Sunum günü geldi çattı, herkes ailesini davet etmişti, ben benimkilere kıyamadım, saatlerce anlamadıkları bir dili dinlemek zorunda kalmasınlar diye kimseyi çağırmadım. Sunuma bir saat kala bile benim grubum atışmaya devam ediyordu. İlk grup bizdik, sunum açıldı, mikrofonları aldık ve ORTALIĞI YIKTIK. Sanki 4 ay boyunca birbiriyle anlaşamayan biz değildik, seyirciler, hocalarımız ve müşteri o kadar güldüler ki size anlatamam. İnanılmaz bir uyum içersinde projemizi anlattık ve alkışlar koptu:)

O günü kafamda çok tekrar ediyorum çünkü stresle geçen bir seneye daha güzel bir son, ben bile düşünemezdim. Projemizin birinci geldiğini sanıyorum söylememe gerek yok:) Sinsi çocuğun üzüntüsünü de...

Sonra bölüm başkanımız herkesin ismini söyleyip bitirme notunu açıkladı. Sıra bana geldiğinde ismimi söyledi ve 'Efsanevi üyemiz, bugün yine bizi çok güldürdün, yaşasın Türkiye.' Çok ama çok güzel bir andı. Sunum bittikten sonra diğer öğretmenlerim de tebrik etmeye geldi, bir tanesi herkesin arasında sunumda en başarılı olanın bir yabancı olmasını asla beklemediğini söyledi. (Benim övülme kısımlarımı bol bol anlattım, niye? Çünkü burası benim blogum:)

Bu sene bana çok şey kattı. Öncelikle tüm zor insanlar arasında çok da tatlı insanlarla tanıştım hatta bir kısmıyla Polonya'ya gittim biliyorsunuz. Sonra organizasyon sektörünün tepesindeki, normalde asla ulaşamayacağım insanlara ulaştım.
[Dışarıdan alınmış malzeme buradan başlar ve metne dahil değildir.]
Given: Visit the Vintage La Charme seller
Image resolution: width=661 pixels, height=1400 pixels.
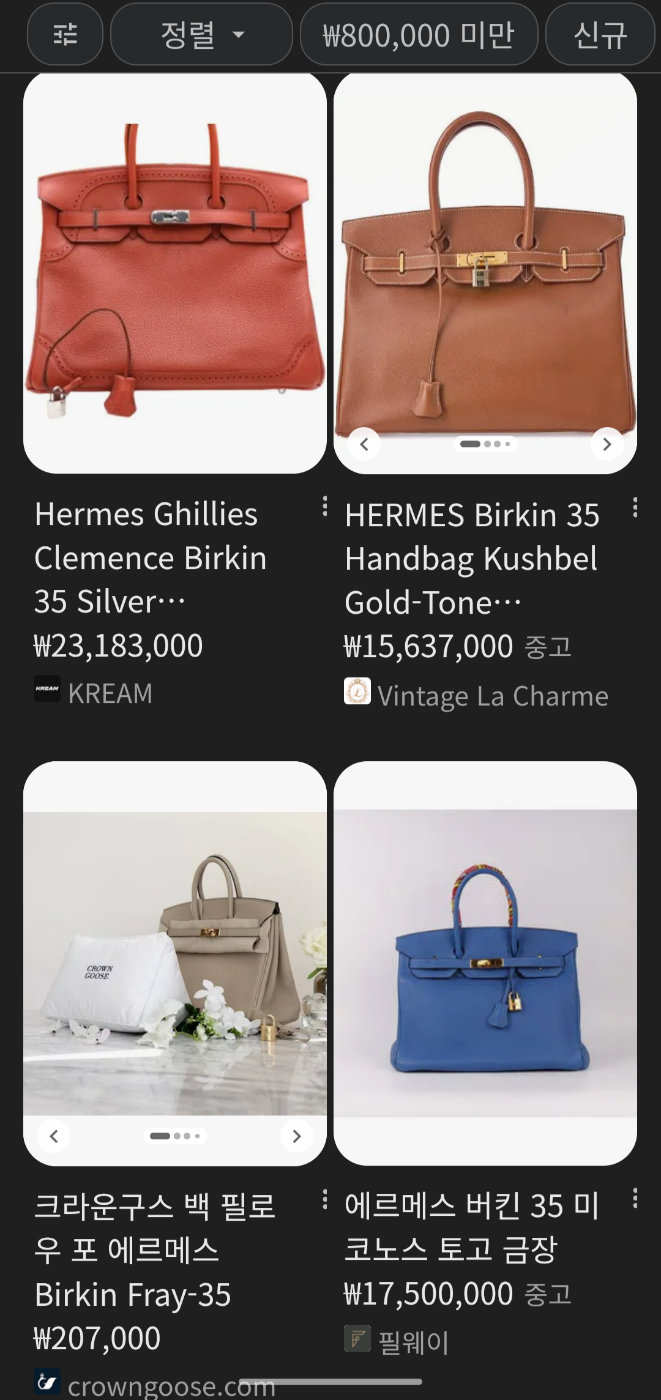Looking at the screenshot, I should pos(476,696).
Ve yepyeni bir kariyerle tanıştım. Hayatımda ilk defa kendime uygun bir şeyi okumanın mutluluğunu yaşıyorum. Ekonomi okumaktan nefret etmiştim oysa bu bölümün her dersini, her anını çok severek yaptım.

Şimdi önümde yepyeni bir dönem var. Yine çok stresli, yine süprizlerle dolu. Neler olucak hayatımda, ben de büyük bir merakla bekliyorum.